You could notice that, since December, WatchBot started to have connectivity problems. The most visible effect is that a lot of games are splitted into many separate parts in spite of the fact that no adjournment by players took place.
The problem
The effect seems to be related to some network problem - from my Linode even bare telnet connection to FICS freezes after some time, as if it was dropped by some firewall or router on the way. Linode support claims they are in no way filtering or tampering the traffic and - as they used to be very professional - I tend to believe them. Unfortunately I am not able to reach any comments from the FICS staff but the problem most likely lies somewhere in between.
While running the bot from home I do not observe the problem, but my home computer can not be permanently turned on. I tried changing IP address of my VPS but it in no way helped (it proves that there is no IP-based filtering but nothing more). I am considering moving my VPS to another datacenter, but this is a bigger task for which I have no time currently.

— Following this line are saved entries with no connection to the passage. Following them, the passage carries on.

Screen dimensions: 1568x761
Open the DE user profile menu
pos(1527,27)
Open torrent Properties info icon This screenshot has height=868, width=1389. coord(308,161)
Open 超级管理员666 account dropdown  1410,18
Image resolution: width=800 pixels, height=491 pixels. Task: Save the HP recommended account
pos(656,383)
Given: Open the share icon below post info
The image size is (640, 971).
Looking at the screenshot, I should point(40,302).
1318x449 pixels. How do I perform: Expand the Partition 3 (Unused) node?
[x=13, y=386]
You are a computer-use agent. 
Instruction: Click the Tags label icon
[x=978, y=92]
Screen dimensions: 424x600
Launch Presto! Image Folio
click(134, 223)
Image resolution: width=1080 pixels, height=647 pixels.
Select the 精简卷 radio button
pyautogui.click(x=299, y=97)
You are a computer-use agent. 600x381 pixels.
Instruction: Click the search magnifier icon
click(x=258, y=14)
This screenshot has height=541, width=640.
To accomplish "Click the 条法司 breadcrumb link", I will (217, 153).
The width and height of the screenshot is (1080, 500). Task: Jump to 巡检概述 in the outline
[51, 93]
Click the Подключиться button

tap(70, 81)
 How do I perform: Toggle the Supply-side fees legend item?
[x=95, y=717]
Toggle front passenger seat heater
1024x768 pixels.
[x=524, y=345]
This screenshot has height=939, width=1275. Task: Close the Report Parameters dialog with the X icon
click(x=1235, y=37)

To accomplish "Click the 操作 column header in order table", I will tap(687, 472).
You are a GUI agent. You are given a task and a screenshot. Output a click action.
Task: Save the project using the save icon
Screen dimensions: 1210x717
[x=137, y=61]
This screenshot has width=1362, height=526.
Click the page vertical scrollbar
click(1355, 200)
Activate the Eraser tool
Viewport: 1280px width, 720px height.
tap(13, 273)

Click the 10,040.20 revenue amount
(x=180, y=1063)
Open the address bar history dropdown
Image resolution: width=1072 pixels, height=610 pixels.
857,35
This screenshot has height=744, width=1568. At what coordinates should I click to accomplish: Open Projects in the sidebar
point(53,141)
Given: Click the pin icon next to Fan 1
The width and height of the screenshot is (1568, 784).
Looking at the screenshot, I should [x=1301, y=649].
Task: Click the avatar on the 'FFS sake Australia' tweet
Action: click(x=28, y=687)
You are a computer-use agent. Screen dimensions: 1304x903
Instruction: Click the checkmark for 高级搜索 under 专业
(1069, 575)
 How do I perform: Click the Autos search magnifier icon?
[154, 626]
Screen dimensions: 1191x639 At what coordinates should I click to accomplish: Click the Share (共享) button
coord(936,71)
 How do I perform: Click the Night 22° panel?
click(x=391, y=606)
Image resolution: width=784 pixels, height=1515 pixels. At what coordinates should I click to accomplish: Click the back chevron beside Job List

I am curious whether anybody observes similar problems (FICS connection freezing, even during play, see below).
Solution attempts
To mitigate the effect, I rewrote parts of WatchBot to operate a little bit differently. Instead of using single FICS connection I spawn a few guest connections and use them to observe the games, reconnecting those which seem to be frozen.
The first visible effect of the change is that WatchBot no longer observes your games, instead some Guests appear as observers. WatchBot still handles usual commands, though, notifies about finished games etc.
Another consequence is that games should not be split into parts anymore, instead, after each connection freeze, they should be picked up by another worker. Unfortunately there is a small (15 seconds at the moment) window when the game is not observed, so some whispers or - even worse - moves can be lost (at worst leading to invalid PGN and unplayable games here or there).
The bad thing is that if FICS locks guest logins - as it happens from time to time - WatchBot won't be able to observe anything.
Future ideas
While lost comments are unrecoverable, lost moves can be downloaded from FICS and filled in. It will make already complicated code even more complicated, but I consider working on it sooner or later. I also think about introducing some redundancy (so, for example, every game is watched by two different guests).
Moving WatchBot (or, rather, whole mekk.waw.pl) to another datacenter is also an option but as I am not 100% sure whether it is to help, I hesitate to invest my time.
Finally, I consider working on concatenating old split games, but can't promise doing it soon.
Question
As I performed the changes hastily and without deep testing which I used to undertake, bugs are possible and likely. Let me know if WatchBot misbehaves.
Also, I would be very grateful for any feedback regarding FICS connectivity state. The test is very simple:
- open
telnet
(Linux or Windows) and let it connect tofreechess.org
, port 5000 - log in as guest when prompted
- type
set gin 1
(not crucial but seems to accelerate the problem) - leave it running,
- check the state of the things after an hour.
If, after an hour, you find FICS logout ascii art, then your connection works properly. But if the session is not logged out, no new messages appear and nothing happens when you try entering new commands, you observe the same problem which I face. In both cases let me know how it worked and which IP you use (send me email or direct FICS message if you don't want to publish your IP).
I would be particularly grateful if somebody could run this test from Linode VPS, or another solid VPS (SliceHost for example).